Tahun lalu, tim riset yang dipimpin Przeworski menemukan bahwa manusia dan siamang berbagi variasi genetik yang terkait dengan sistem golongan darah ABO dari satu nenek moyang yang sama.
Enam contoh baru seleksi seimbang yang dijabarkan dalam penelitian ini tampaknya memainkan peran yang serupa dengan MHC, yaitu menangkal penyakit menular. Kemampuan ini memerlukan berbagai alat evolusioner, termasuk penyeimbangan seleksi. Saat suatu populasi berpindah ke lingkungan baru – misalnya eksodus dari Afrika menuju Eropa Utara – mereka menghadapi banyaknya penyesuaian dalam sekali, seperti beradaptasi dengan sinar matahari yang kurang intens dan menurunnya radiasi ultraviolet. Dari generasi ke generasi, keturunan mereka secara teratur menurunkan tingkat produksi melanin – menjadi sebuah adaptasi statis terhadap lingkungan yang statis.

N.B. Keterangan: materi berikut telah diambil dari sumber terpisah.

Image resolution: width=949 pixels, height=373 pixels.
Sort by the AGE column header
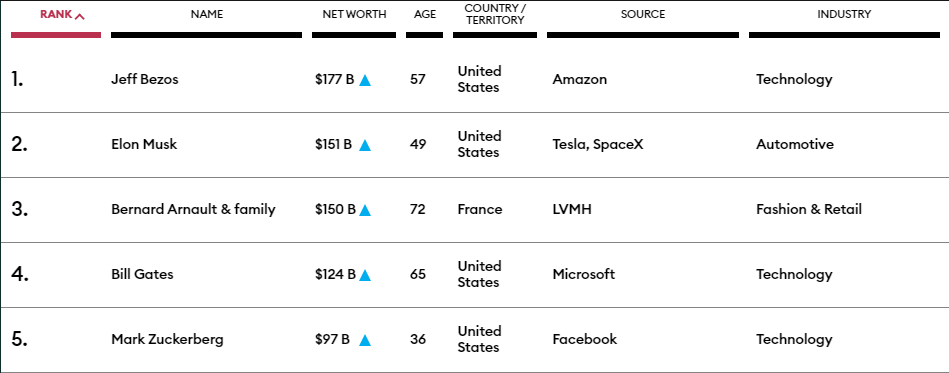tap(425, 15)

Melawan patogen merupakan pacuan persenjataan yang konstan dan lebih dinamis. Penyeimbangan seleksi memungkinkan manusia dan simpanse untuk mempertahankan beberapa baris pertahanan yang dapat dimanfaatkan saat sejenis patogen mengembangkan senjata baru.
“Hasil penelitian kami menunjukkan bahwa kedinamisan evolusi yang berdampingan antara inang manusia dan patogennya telah berperan penting dalam membentuk variasi manusia,” ungkap Przeworski. “Hal ini menyoroti pentingnya suatu jenis tekanan seleksi yang berbeda dalam evolusi manusia.”